Friday, July 19, 2019

Let It Be War!


The trivia question coming your way today is short on introduction but long on explanation. Of course, if you can successfully answer it before getting to the explanation, you'll rate a first-class No-Prize that will be delivered right to your doorstep via an Amazon drone! (Which was, ah, intercepted and modified for PPC use by the Fixer, though I won't tell if you won't.) But be warned--it might take the collective brain power of the populations of three galaxies to answer this


Marvel Trivia Question


What can you remember about a little event called



If you've never heard of the War of the Three Galaxies, you shouldn't berate yourself--after all, it was a war that never really went beyond having its match lit, though that wasn't for lack of trying. As for who was responsible for instigating it, you might say that both parties were in favor of it. For when it comes to galactic conflict between two space-faring empires, you can probably make a fair guess as to which long-feuding species will be at the heart of it:



That accounts for two galaxies--but where does the third lie? While normally we'd suspect the Shi'ar Galaxy, the Shi'ar had only just been introduced at the time of this story. No, the third galaxy that plays a part in this conflict is unfortunately our own--the galaxy which is usually in contention when the Skrulls and the Kree mix it up, and which we're told will serve as a "strategic battleground" for this war.

As for the timeline of the story, we'd have to look back to the first Inhumans series from 1975, where we first encounter the metal behemoths known as Kaptroids which burst forth from the depths of the Great Refuge and began ingesting Inhumans (who end up in the chest area which effectively jails them all behind bars). When the Kaptroids are defeated before completing their task, they're followed by Shatterstar, a powerful Kree operative who also wishes to capture large portions of the Inhuman race.
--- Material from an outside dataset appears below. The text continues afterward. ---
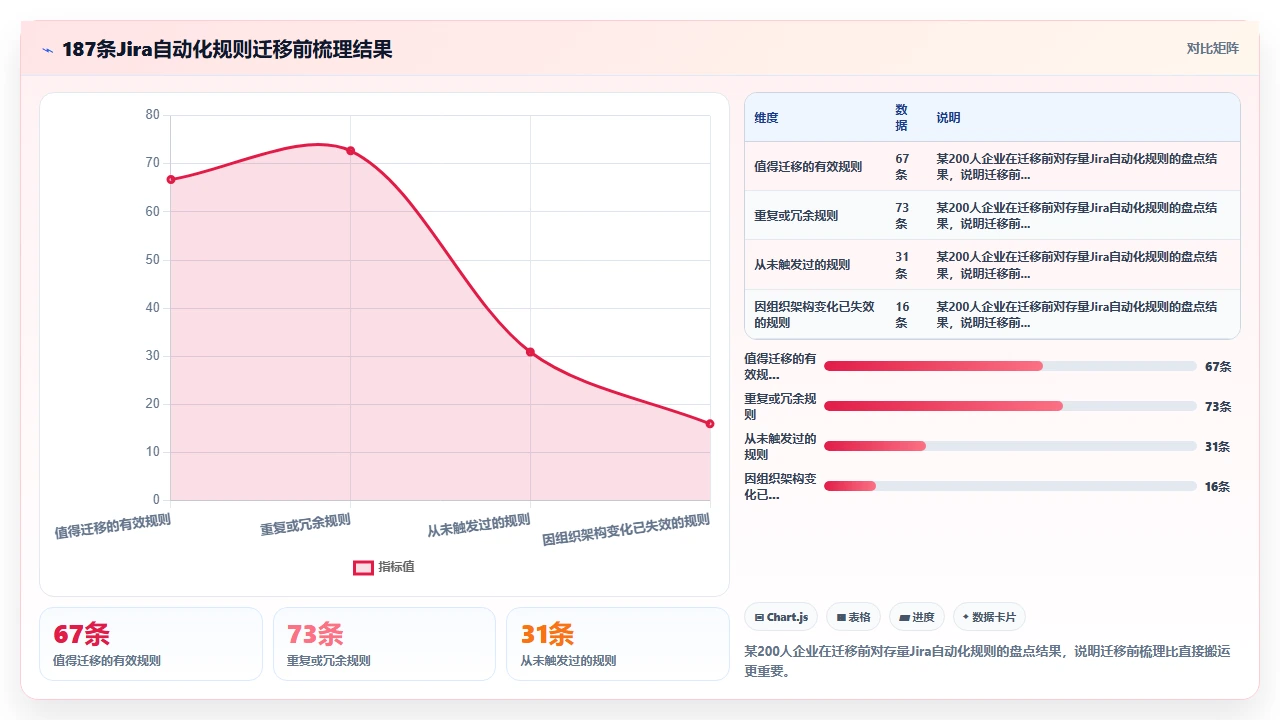Click the 维度 column header
The image size is (1280, 720).
[766, 118]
For the details, let's eavesdrop at a Kree Supreme Science Council meeting where we learn not only of its culpability in these attacks, but why its members have shown interest in the Inhumans again after so long a time.
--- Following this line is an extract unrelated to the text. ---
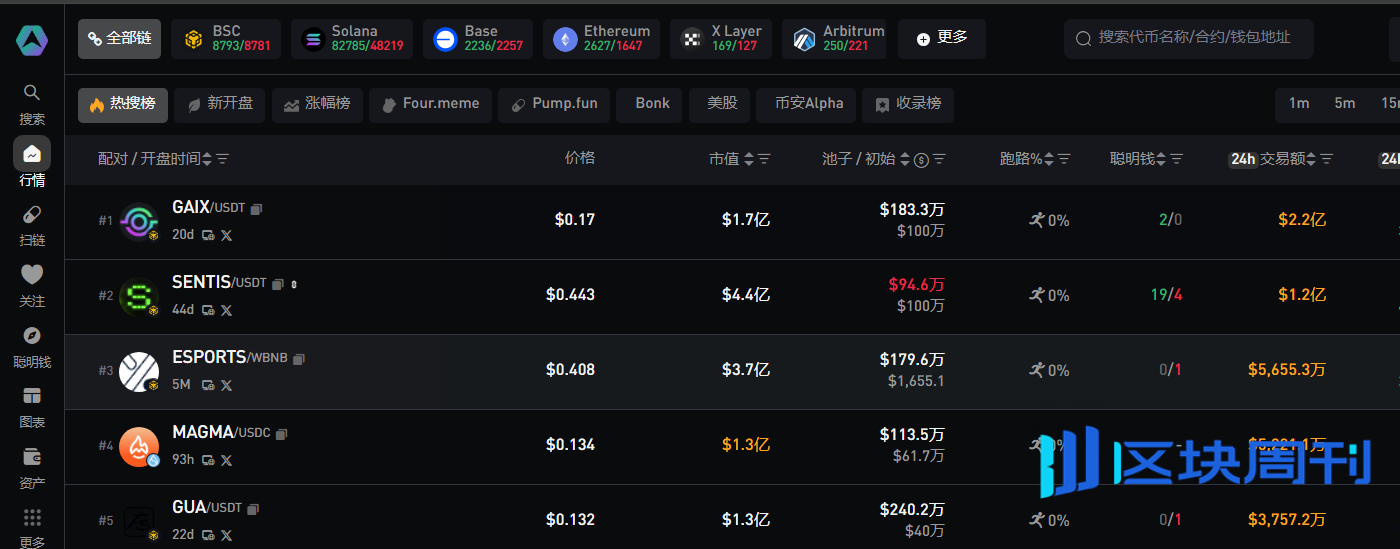Open the 图表 charts sidebar icon
Viewport: 1400px width, 549px height.
click(x=32, y=397)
With the majority of Kree at this table practically salivating at the prospect of going to war against the Skrulls, our dissenter here, Falzon, receives the response you might expect from the man in charge, Phae-dor.
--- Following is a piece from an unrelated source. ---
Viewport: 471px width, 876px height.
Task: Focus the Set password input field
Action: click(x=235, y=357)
Yet Shatterstar also fails in his mission--and from there, writer Doug Moench continues the story off and on (mostly off), even as the Inhuman Royal Family relocates to New York for awhile following the Refuge's inadvertent destruction by Black Bolt. But whatever Moench had planned for the War is nipped in the bud--not by anything the Kree bring to bear, but by the series itself being shelved due to Marvel expanding its line of titles and needing all hands on deck, as it were. You'd have every right to take that claim with a grain of salt; it doesn't really make sense to cancel a series only a year out of the gate just to shift your resources to other new titles, unless it happens to be selling poorly. (Adding credence to that theory is that Inhumans remained a bi-monthly title for the entirety of its run.)

Yet plans had already been made for the story of the War of the Three Galaxies to play out three months later, in a single issue of Captain Marvel. It's a whirlwind of a wrap-up for both the concept's execution and finale, but writer Scott Edelman takes the handoff and carries it off believably as far as the root of the conflict that not even the Kree saw coming. The book begins to ease readers into the story in the prior issue, when it becomes apparent that the Kree are now moving on to conscripting Mar-vell and his tactical knowledge, with the Dr. Minerva storyline elbowed aside as Phae-dor interrupts Minerva's plans for Mar-vell and informs her that the Science Council's intentions for him override her own. When she refuses to comply, she is harshly dealt with--and Phae-dor himself, by way of an energy projection, takes control of the situation to ensure Mar-vell's captivity.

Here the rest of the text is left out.